WARNING: Don't use those AT&T wireless air cards for your all-purpose Internet access.
Regularly downloading movies, videos, music and other large files could end up costing you a small fortune using the AT&T wireless air cards.
Roger Douyard, a 67-year-old Realtor from Clearwater, worried that he might exceed his air card limit after reading horror stories on Internet complaint boards about the telecom hitting consumers with bills of hundreds - even thousands - of dollars.
For months, Complaintsboard.com has been lighting up with consumers such as pablo51965, who received $546 in over-the-limit charges; Chris, who was $3,000 over the limit; and Trevise425, whose June bill reached over-the-limit charges of $8,000 from AT&T wireless.
AT&T's response: "Our wireless data services are not intended to be used as a replacement for Wi-Fi, DSL or cable services," Kelly Starling, a spokeswoman for the telecom, said in a statement. "For instance, a customer who uses our service as their primary Internet connection from their residence and intends to upload or download extremely large amounts of data would be better served with a wired network connection."
AT&T says there's a 5 gigabyte cap on their "DataConnect" plans for air cards, which are mostly designed "to support mobile access to the Internet, e-mail and corporate Intranets."

* Available data:

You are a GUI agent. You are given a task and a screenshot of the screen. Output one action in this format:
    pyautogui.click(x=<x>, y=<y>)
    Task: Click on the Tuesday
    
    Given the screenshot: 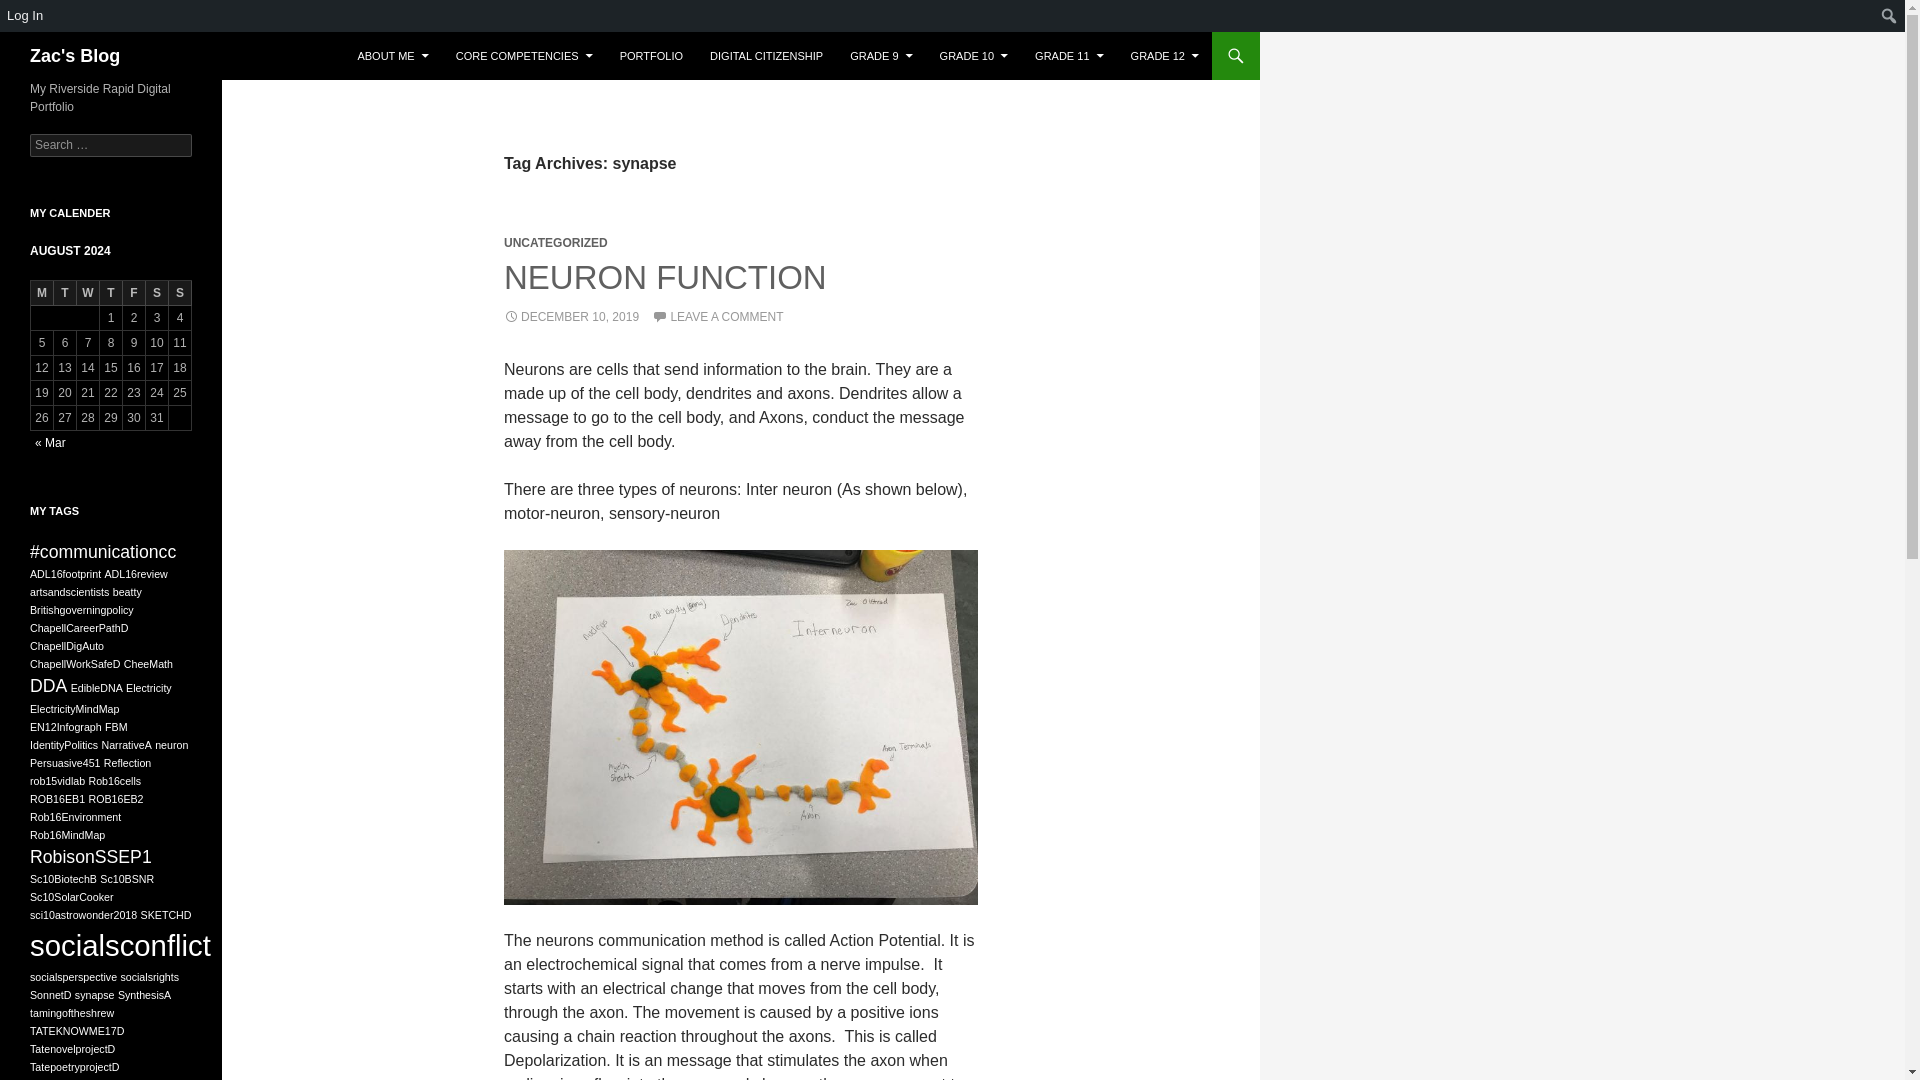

* Exercise details:
Continue the article above on AT&T air card overage charges, starting right after its last sentence.

* Output for this exercise:
So basically, for $60 a month in regular air card charges on the DataConnect 5 plan, you can search Google, maybe check out CNN (just the text news articles, guys, no videos), and send some e-mails.
Exceed the 5-GB limit and it will cost you 49 cents a megabyte on that plan.
I know what you're saying: Just how much use can you get out of 5 gigabytes?
You could watch about 280 four-minute YouTube videos a month, or four to five full-length movies, or download or upload 1,000 songs.
On its face, that seems like plenty.
But when you start mixing it up - a full-length movie this week, a few YouTube videos a day, a relaxing period of music several times a week and a series of e-mails and Google searches every day - those gigabytes disappear pretty fast. And with a growing emphasis on watching television and movies on your laptop or PC, the air card could put some good folks in the poorhouse.
Douyard said AT&T wasn't always such a stickler about usage, but the videos appear to be the major culprit driving telecoms to get their customers to adhere to limits noted in their agreements.
"They said they never used to police, but now they are. People are starting to use it too much," Douyard said he was told by AT&T. " ... Five gigabytes doesn't allow you to download much."
So here's the Edge:
- Go practical over mere convenience or high-tech. Expect options to develop in the future, but for now, air cards are not a good vehicle for transmitting large data files such as videos. If it's a few videos a month, you will be fine. But several videos, and large ones in particular, are going to cost you.
- Check your data usage. If you already are a customer, check with your service provider about getting regular updates on your account usage to avoid going over your limit. The information often is available online or even through e-mail updates.